Luttes sociales

AGS : deux poids, deux mesures ?

Geoffroy Géraud-Legros / 4 mars 2011

L’AGS paie sans discuter les travailleurs licenciés du BTP… mais refuse de régler les travailleuses de l’ARAST.

La liquidation des sociétés Brimbel et Brimbest prononcée avant-hier par le tribunal de commerce de Saint-Denis allonge encore la liste des victimes du naufrage du BTP réunionnais. Le verdict tombé, les 19 employés de ces entreprises vont percevoir des salaires, qu’ils attendent depuis le début de l’année. L’organisme qui versera ces sommes aux travailleurs n’est autre que l’AGS (Association pour la gestion du régime de garantie des créances des salariés).

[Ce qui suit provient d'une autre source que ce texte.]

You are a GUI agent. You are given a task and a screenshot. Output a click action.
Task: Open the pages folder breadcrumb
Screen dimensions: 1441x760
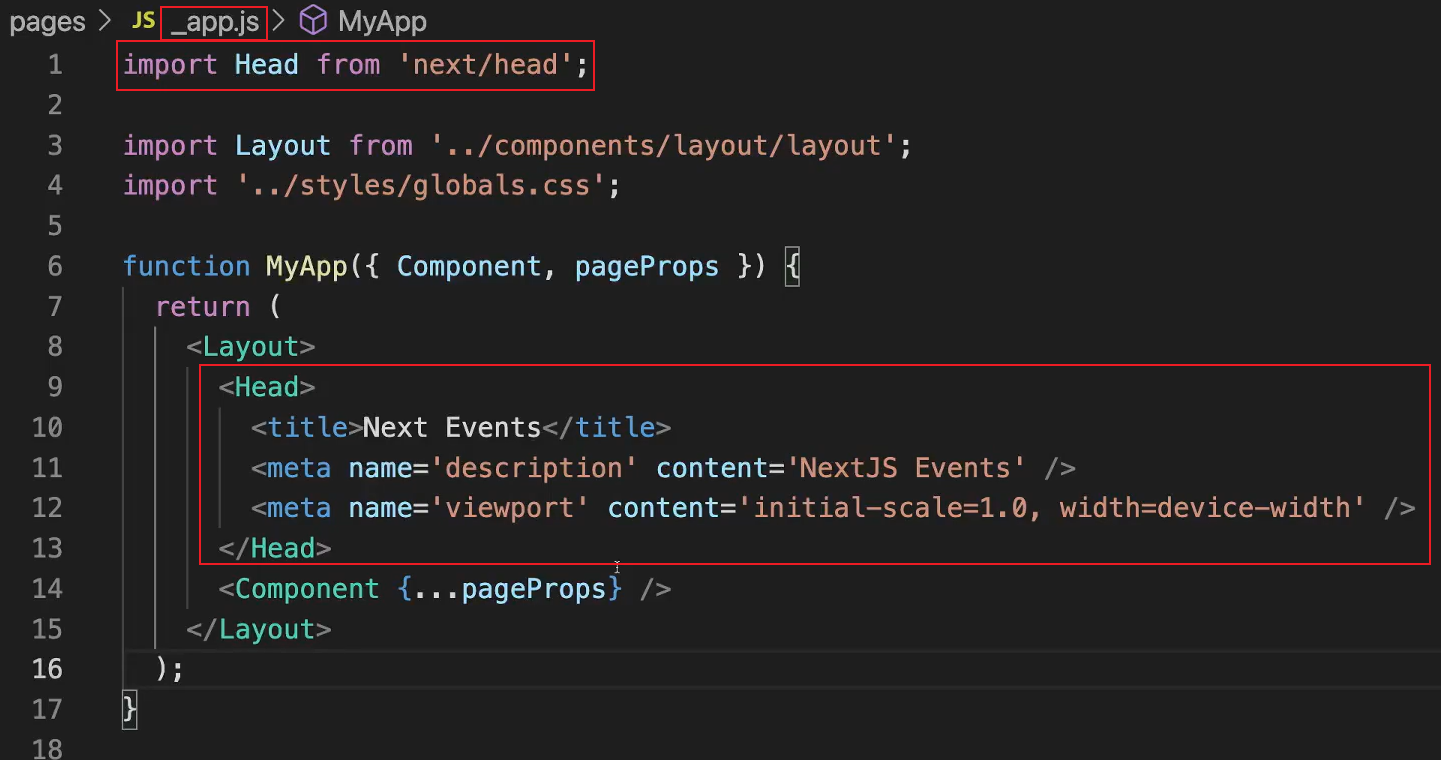tap(47, 21)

L’AGS s’acquitte de ses obligations…

Ces initiales sont devenues relativement familières aux Réunionnais au gré des développements de l’affaire de l’ARAST, dans laquelle cette institution a tout mis en œuvre pour ne pas payer les indemnités dues aux anciennes travailleuses de l’ARAST, après la liquidation de l’association le 27 novembre 2009.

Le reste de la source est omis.